Until the last line is reached, keep transcribing the material exactly.

================================

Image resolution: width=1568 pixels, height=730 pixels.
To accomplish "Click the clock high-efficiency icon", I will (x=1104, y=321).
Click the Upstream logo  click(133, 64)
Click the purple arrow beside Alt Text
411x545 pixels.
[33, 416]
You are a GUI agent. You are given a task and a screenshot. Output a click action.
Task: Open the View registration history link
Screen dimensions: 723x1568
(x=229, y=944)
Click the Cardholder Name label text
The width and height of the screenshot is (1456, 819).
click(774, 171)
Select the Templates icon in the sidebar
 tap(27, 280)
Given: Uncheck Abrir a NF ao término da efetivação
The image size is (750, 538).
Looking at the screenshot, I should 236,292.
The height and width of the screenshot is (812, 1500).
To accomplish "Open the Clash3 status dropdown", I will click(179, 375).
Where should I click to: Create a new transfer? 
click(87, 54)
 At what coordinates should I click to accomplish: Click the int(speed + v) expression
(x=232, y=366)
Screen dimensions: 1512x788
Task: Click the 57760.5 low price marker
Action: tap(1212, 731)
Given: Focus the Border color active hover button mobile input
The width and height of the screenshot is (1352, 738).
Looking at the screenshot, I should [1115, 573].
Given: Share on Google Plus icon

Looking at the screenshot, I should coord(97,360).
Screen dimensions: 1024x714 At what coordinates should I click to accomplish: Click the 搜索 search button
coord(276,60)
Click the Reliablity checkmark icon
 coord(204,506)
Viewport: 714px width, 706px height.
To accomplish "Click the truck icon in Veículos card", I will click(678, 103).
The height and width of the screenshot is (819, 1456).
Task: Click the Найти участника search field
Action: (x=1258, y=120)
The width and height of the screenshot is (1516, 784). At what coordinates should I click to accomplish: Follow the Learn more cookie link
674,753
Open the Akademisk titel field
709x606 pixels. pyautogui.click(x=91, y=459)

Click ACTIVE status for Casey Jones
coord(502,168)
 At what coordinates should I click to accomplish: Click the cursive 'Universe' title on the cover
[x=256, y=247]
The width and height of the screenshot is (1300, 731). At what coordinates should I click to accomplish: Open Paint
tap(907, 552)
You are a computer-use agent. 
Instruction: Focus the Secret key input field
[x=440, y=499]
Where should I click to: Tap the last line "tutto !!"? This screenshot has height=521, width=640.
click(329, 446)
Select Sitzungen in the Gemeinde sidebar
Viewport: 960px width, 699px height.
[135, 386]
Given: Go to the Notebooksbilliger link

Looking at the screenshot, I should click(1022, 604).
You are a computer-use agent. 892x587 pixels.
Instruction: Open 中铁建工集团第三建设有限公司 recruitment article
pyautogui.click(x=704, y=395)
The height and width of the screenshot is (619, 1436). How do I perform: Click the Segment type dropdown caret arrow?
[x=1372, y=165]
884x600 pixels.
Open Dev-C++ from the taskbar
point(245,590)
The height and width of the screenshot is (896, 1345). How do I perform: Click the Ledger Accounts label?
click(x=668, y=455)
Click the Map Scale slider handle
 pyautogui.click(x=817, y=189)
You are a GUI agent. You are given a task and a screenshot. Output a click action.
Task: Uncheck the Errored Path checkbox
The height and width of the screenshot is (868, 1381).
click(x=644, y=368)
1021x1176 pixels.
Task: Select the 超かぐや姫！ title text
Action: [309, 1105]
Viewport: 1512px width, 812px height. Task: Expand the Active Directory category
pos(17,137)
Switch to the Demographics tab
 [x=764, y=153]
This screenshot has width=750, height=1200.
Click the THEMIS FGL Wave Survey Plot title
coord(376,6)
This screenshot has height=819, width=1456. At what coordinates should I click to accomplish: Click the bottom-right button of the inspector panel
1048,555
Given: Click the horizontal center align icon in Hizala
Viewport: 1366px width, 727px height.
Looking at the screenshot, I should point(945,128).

================================

COMPLETED EXERCISE:
Image resolution: width=1568 pixels, height=730 pixels.
To accomplish "Click the clock high-efficiency icon", I will (x=1104, y=321).
Click the Upstream logo  click(133, 64)
Click the purple arrow beside Alt Text
411x545 pixels.
[33, 416]
You are a GUI agent. You are given a task and a screenshot. Output a click action.
Task: Open the View registration history link
Screen dimensions: 723x1568
(x=229, y=944)
Click the Cardholder Name label text
The width and height of the screenshot is (1456, 819).
click(774, 171)
Select the Templates icon in the sidebar
 tap(27, 280)
Given: Uncheck Abrir a NF ao término da efetivação
The image size is (750, 538).
Looking at the screenshot, I should 236,292.
The height and width of the screenshot is (812, 1500).
To accomplish "Open the Clash3 status dropdown", I will click(179, 375).
Where should I click to: Create a new transfer? 
click(87, 54)
 At what coordinates should I click to accomplish: Click the int(speed + v) expression
(x=232, y=366)
Screen dimensions: 1512x788
Task: Click the 57760.5 low price marker
Action: tap(1212, 731)
Given: Focus the Border color active hover button mobile input
The width and height of the screenshot is (1352, 738).
Looking at the screenshot, I should [1115, 573].
Given: Share on Google Plus icon

Looking at the screenshot, I should coord(97,360).
Screen dimensions: 1024x714 At what coordinates should I click to accomplish: Click the 搜索 search button
coord(276,60)
Click the Reliablity checkmark icon
 coord(204,506)
Viewport: 714px width, 706px height.
To accomplish "Click the truck icon in Veículos card", I will click(678, 103).
The height and width of the screenshot is (819, 1456).
Task: Click the Найти участника search field
Action: (x=1258, y=120)
The width and height of the screenshot is (1516, 784). At what coordinates should I click to accomplish: Follow the Learn more cookie link
674,753
Open the Akademisk titel field
709x606 pixels. pyautogui.click(x=91, y=459)

Click ACTIVE status for Casey Jones
coord(502,168)
 At what coordinates should I click to accomplish: Click the cursive 'Universe' title on the cover
[x=256, y=247]
The width and height of the screenshot is (1300, 731). At what coordinates should I click to accomplish: Open Paint
tap(907, 552)
You are a computer-use agent. 
Instruction: Focus the Secret key input field
[x=440, y=499]
Where should I click to: Tap the last line "tutto !!"? This screenshot has height=521, width=640.
click(329, 446)
Select Sitzungen in the Gemeinde sidebar
Viewport: 960px width, 699px height.
[135, 386]
Given: Go to the Notebooksbilliger link

Looking at the screenshot, I should click(1022, 604).
You are a computer-use agent. 892x587 pixels.
Instruction: Open 中铁建工集团第三建设有限公司 recruitment article
pyautogui.click(x=704, y=395)
The height and width of the screenshot is (619, 1436). How do I perform: Click the Segment type dropdown caret arrow?
[x=1372, y=165]
884x600 pixels.
Open Dev-C++ from the taskbar
point(245,590)
The height and width of the screenshot is (896, 1345). How do I perform: Click the Ledger Accounts label?
click(x=668, y=455)
Click the Map Scale slider handle
 pyautogui.click(x=817, y=189)
You are a GUI agent. You are given a task and a screenshot. Output a click action.
Task: Uncheck the Errored Path checkbox
The height and width of the screenshot is (868, 1381).
click(x=644, y=368)
1021x1176 pixels.
Task: Select the 超かぐや姫！ title text
Action: [309, 1105]
Viewport: 1512px width, 812px height. Task: Expand the Active Directory category
pos(17,137)
Switch to the Demographics tab
 [x=764, y=153]
This screenshot has width=750, height=1200.
Click the THEMIS FGL Wave Survey Plot title
coord(376,6)
This screenshot has height=819, width=1456. At what coordinates should I click to accomplish: Click the bottom-right button of the inspector panel
1048,555
Given: Click the horizontal center align icon in Hizala
Viewport: 1366px width, 727px height.
Looking at the screenshot, I should point(945,128).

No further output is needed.